- [Exercise task]: Reproduce the lines verbatim, starting at the line containing "Clear the CAT Log with red X" and ending at the line containing "Looking at the screenshot, I should [x=404, y=203].", including both of those lines.

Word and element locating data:
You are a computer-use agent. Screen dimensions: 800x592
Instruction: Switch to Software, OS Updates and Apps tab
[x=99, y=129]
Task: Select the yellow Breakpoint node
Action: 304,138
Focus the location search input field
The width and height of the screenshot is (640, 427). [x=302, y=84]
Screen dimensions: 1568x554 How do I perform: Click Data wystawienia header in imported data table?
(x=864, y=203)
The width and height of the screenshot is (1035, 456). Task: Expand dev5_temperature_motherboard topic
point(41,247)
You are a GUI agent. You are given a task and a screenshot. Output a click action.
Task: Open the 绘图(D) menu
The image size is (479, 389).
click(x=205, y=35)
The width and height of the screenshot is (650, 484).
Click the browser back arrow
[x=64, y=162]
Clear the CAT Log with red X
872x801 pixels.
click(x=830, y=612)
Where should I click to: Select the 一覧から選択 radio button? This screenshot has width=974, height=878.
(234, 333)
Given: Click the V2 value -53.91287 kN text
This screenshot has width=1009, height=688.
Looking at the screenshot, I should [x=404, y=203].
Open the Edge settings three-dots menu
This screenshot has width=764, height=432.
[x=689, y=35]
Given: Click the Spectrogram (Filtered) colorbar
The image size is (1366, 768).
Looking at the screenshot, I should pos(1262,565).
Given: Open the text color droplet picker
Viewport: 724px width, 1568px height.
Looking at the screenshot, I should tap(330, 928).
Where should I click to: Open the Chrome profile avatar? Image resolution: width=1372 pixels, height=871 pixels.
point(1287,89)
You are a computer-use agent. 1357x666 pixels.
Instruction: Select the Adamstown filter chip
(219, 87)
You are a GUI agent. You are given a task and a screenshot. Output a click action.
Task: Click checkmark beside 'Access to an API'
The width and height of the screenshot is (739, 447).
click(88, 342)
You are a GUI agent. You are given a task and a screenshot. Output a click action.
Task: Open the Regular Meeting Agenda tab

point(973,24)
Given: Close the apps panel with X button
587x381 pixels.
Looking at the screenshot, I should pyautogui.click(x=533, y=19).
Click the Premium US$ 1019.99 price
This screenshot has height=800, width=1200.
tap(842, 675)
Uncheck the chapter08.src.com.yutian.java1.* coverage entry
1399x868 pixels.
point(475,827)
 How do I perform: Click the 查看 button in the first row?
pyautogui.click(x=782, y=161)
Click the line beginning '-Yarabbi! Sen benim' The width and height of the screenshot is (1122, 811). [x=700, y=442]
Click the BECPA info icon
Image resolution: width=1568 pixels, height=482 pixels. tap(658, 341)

- [Result of this task]:
Clear the CAT Log with red X
872x801 pixels.
click(x=830, y=612)
Where should I click to: Select the 一覧から選択 radio button? This screenshot has width=974, height=878.
(234, 333)
Given: Click the V2 value -53.91287 kN text
This screenshot has width=1009, height=688.
Looking at the screenshot, I should [x=404, y=203].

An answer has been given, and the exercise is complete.